» **REQUIRED ACTION**:
Using the entries that follow, write out the line containing "Open Base Layer settings gear", the line containing "Task: Open the Terminal menu", and every line between them, exactly and nothing else.

» **DATA EXTRACTS**:
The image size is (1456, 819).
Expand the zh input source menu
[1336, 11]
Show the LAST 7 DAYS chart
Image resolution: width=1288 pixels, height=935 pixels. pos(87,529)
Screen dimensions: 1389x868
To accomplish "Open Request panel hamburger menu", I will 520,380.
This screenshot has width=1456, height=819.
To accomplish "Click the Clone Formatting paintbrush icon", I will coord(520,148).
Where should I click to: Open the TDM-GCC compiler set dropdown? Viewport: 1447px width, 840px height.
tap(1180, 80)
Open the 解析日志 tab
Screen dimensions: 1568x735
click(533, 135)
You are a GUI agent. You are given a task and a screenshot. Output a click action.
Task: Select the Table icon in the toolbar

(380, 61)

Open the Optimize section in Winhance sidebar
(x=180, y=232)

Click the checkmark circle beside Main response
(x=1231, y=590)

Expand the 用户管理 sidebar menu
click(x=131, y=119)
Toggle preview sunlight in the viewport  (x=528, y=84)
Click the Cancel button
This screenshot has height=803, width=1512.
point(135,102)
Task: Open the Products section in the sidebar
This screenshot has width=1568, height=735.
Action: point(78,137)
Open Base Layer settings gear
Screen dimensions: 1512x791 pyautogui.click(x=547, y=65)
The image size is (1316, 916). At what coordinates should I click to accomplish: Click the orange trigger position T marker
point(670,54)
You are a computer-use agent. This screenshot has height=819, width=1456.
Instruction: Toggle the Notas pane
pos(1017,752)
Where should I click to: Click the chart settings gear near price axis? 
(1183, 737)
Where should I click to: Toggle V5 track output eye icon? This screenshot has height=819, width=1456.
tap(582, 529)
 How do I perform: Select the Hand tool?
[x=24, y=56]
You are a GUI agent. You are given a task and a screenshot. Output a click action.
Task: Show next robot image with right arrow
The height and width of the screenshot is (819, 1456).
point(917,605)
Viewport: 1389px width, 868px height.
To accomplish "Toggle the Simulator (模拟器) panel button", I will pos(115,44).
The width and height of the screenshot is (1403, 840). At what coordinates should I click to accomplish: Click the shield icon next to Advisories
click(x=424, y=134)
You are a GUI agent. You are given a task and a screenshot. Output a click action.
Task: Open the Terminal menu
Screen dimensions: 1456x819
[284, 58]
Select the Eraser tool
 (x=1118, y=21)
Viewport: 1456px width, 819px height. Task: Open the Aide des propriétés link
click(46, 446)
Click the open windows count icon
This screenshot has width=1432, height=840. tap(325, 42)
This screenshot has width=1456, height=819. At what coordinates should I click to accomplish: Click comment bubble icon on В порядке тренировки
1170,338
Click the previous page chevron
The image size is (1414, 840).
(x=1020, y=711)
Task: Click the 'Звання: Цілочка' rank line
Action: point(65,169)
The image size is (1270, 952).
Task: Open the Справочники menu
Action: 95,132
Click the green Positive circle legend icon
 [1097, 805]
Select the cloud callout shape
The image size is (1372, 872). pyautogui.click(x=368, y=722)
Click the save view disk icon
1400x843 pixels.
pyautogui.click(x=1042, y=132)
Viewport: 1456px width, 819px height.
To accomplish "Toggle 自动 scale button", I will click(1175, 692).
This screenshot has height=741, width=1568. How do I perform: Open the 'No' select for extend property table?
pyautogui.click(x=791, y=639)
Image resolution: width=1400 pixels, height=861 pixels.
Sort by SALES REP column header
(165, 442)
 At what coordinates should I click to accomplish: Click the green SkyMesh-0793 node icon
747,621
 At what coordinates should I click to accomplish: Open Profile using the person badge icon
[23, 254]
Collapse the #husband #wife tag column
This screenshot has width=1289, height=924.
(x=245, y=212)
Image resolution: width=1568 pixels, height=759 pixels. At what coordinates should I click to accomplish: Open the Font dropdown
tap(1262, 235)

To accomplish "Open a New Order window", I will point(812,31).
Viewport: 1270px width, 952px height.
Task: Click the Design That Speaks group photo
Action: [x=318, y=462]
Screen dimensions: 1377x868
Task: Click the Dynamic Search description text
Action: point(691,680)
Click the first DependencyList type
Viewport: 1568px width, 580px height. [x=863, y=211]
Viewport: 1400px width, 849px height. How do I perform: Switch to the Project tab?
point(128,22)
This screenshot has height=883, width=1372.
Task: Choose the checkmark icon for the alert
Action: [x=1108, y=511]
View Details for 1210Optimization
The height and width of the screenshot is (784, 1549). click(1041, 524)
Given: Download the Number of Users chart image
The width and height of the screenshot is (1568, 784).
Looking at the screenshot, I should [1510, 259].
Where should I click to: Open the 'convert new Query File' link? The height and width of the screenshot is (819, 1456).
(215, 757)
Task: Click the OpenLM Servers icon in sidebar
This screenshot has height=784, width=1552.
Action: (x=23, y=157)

» **WRITTEN REPLY**:
Open Base Layer settings gear
Screen dimensions: 1512x791 pyautogui.click(x=547, y=65)
The image size is (1316, 916). At what coordinates should I click to accomplish: Click the orange trigger position T marker
point(670,54)
You are a computer-use agent. This screenshot has height=819, width=1456.
Instruction: Toggle the Notas pane
pos(1017,752)
Where should I click to: Click the chart settings gear near price axis? 
(1183, 737)
Where should I click to: Toggle V5 track output eye icon? This screenshot has height=819, width=1456.
tap(582, 529)
 How do I perform: Select the Hand tool?
[x=24, y=56]
You are a GUI agent. You are given a task and a screenshot. Output a click action.
Task: Show next robot image with right arrow
The height and width of the screenshot is (819, 1456).
point(917,605)
Viewport: 1389px width, 868px height.
To accomplish "Toggle the Simulator (模拟器) panel button", I will pos(115,44).
The width and height of the screenshot is (1403, 840). At what coordinates should I click to accomplish: Click the shield icon next to Advisories
click(x=424, y=134)
You are a GUI agent. You are given a task and a screenshot. Output a click action.
Task: Open the Terminal menu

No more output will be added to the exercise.